GIVEN INSTRUCTION: Render each line of the listing below as a row in a Markdown table with the columns "Row" and "Line," numbering the rows and skipping blank lines. Omit the pictures from the table.

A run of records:
# # # # # # #
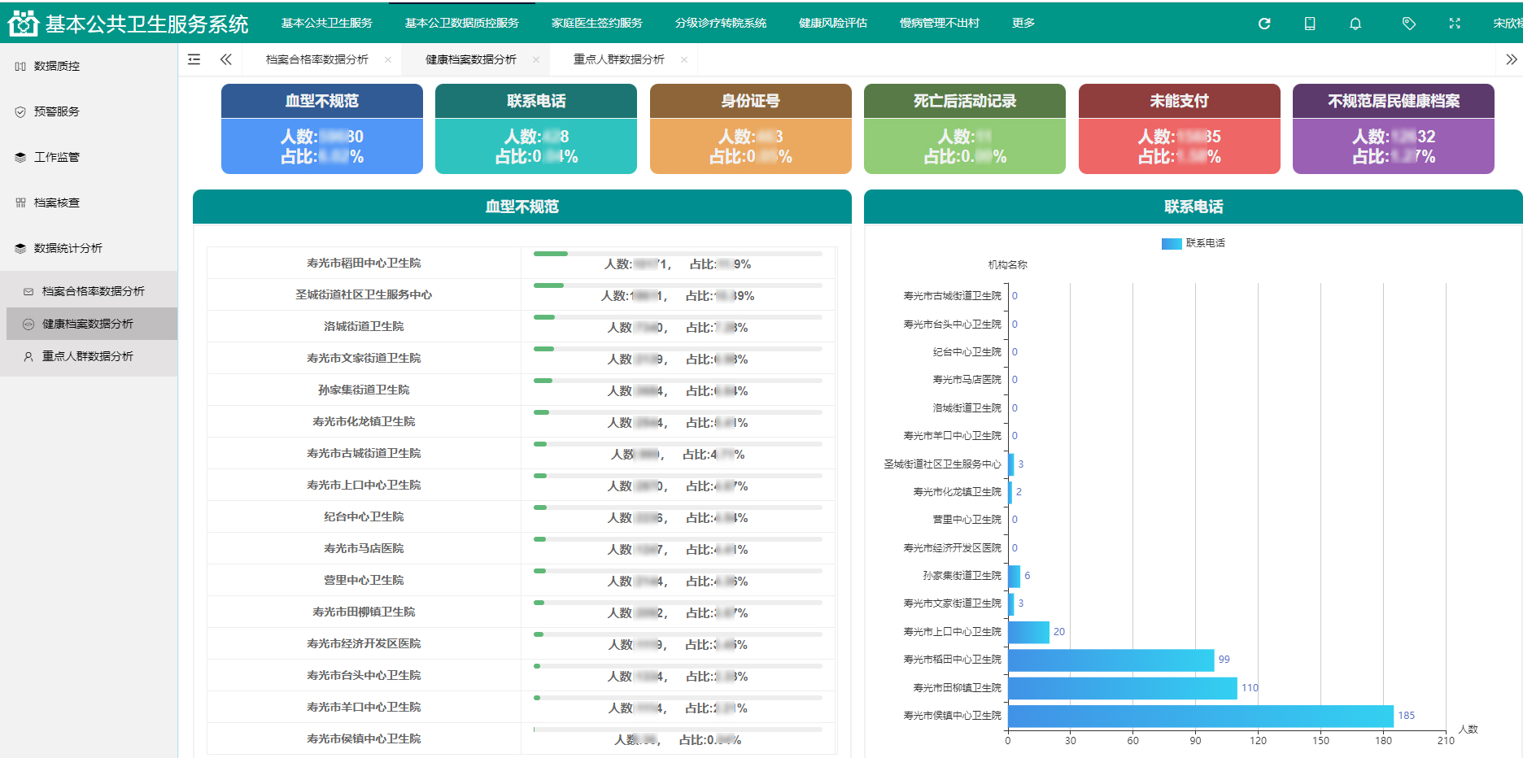Click the tab list filter icon
Viewport: 1523px width, 758px height.
click(194, 59)
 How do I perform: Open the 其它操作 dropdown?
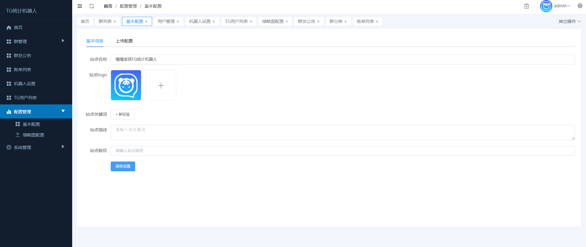point(569,21)
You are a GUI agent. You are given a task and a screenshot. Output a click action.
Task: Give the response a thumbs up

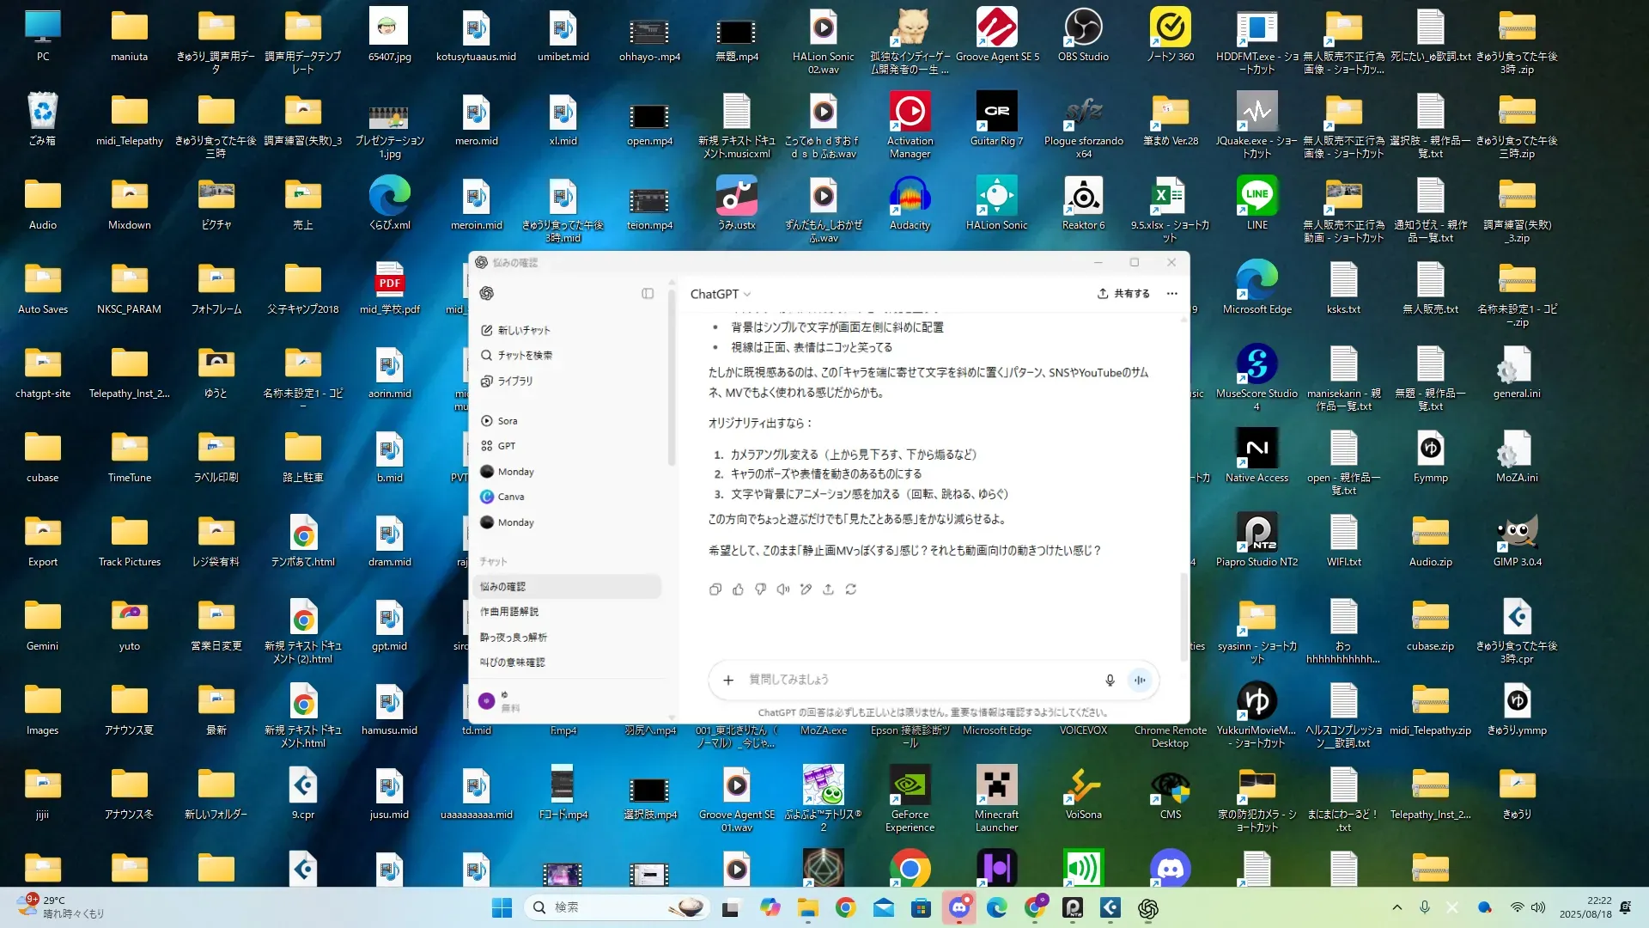point(738,589)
# # # # # # #
TASK ANSWER:
| Row | Line |
|---|---|
| 1 | Click the tab list filter icon |
| 2 | Viewport: 1523px width, 758px height. |
| 3 | click(194, 59) |
| 4 |  How do I perform: Open the 其它操作 dropdown? |
| 5 | point(569,21) |
| 6 | You are a GUI agent. You are given a task and a screenshot. Output a click action. |
| 7 | Task: Give the response a thumbs up |
| 8 | point(738,589) |